Romeo Michelotto

L'arte come enigma
di Emanuela Mazzotti

Nella vicenda artistica di Michelotto la scuola è il mondo contemporaneo,la cui sovrabbondanza di stimoli si rileva nei lavori come una stratificazione evidente anche nell'uso polimaterico del colore così come nella pluralità dei temi e delle variazioni stilistiche. Le immagini, composte e multiformi si offronoalla percezione in una vera e propria simultanetà tipica del sistema mediatico, riproducendone volutamente la banalità seriale, in altri casi risolta con una profondità ed un coinvolgimento pari a quello prodotto dall'ascolto di un brano musicale.

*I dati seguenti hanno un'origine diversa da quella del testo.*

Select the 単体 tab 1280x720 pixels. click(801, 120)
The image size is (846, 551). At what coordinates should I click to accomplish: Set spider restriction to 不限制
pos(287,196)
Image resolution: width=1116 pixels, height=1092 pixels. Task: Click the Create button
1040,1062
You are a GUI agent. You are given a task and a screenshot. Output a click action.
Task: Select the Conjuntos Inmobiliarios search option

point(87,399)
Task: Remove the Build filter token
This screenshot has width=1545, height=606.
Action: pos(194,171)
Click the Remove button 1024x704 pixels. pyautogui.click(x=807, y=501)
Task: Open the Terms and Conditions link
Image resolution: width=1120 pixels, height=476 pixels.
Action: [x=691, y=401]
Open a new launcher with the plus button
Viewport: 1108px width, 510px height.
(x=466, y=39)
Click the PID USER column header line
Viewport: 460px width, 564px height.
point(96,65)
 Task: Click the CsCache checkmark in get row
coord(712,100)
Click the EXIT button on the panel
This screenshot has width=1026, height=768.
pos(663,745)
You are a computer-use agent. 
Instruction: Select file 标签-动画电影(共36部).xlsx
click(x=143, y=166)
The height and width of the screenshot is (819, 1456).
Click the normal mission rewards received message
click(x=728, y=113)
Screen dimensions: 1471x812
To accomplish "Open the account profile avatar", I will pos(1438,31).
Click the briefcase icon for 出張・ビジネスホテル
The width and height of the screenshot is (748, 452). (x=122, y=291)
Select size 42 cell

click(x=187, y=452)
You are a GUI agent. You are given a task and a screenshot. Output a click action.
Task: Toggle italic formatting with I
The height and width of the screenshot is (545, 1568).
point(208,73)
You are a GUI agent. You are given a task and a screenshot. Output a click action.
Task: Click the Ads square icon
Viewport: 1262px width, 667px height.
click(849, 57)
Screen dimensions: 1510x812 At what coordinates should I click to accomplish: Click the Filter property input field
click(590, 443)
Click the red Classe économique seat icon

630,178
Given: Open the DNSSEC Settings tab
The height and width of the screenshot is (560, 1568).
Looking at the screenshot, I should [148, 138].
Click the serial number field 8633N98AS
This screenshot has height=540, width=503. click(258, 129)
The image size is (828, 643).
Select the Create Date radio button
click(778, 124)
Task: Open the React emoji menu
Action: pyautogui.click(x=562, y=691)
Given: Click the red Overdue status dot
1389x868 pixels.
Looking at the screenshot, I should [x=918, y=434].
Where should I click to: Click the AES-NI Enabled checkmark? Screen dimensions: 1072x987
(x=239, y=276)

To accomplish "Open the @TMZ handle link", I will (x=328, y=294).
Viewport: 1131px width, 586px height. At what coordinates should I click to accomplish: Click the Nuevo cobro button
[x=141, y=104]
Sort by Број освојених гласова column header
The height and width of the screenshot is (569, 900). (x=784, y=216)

Figlio di una generazione nutrita di immagini televisive e di fumetti d'autore, l'artista connotato da una voracità nei confronti della fruizione delle immagini e contaminando l'arte con elementi tratti da fonti eterogenee, fa confluire nel proprio lavoro aspetti e caratteri colti e altri tratti dalla strada in un mix compendiario che è espressione di storie differenti. La tela , il supporto e le cornici, spesso costituiti da materiali più volte utilizzati come fossero oggetti di recupero, contribuiscono a questa sovrapposizione di senso e di materia. Onnivoro nell'appropriami degli stimoli visivi e dei rapporti forma - colore, pronto ad intercettare il corto circuito tra senso e non senso, l'artista individua un suo codice fatto di pittogrammi, acce, intarsi, giochi geometrici. Le immagini multiformi si offrono alla percezione con l'effetto e la simultaneità propri della sovraesposizione mediatica svelando una superficialità e al tempo stesso una rotondità disarmanti. Lontano dalle radici di una cultura del "primitivo" che attraverso una pseudo semplicità di segno e incisività di forma ha attraversato il Novecento, Michelotto si riconosce piuttosto in quegli artisti che hanno saputo andare alla ricerca nella gestualità di una esperienza aurorale, una magica assenza, un'avventura onirica e allucinata, una follia che trova in alcuni personaggi mitici come Basquiat o Dubuffet i suoi epigoni.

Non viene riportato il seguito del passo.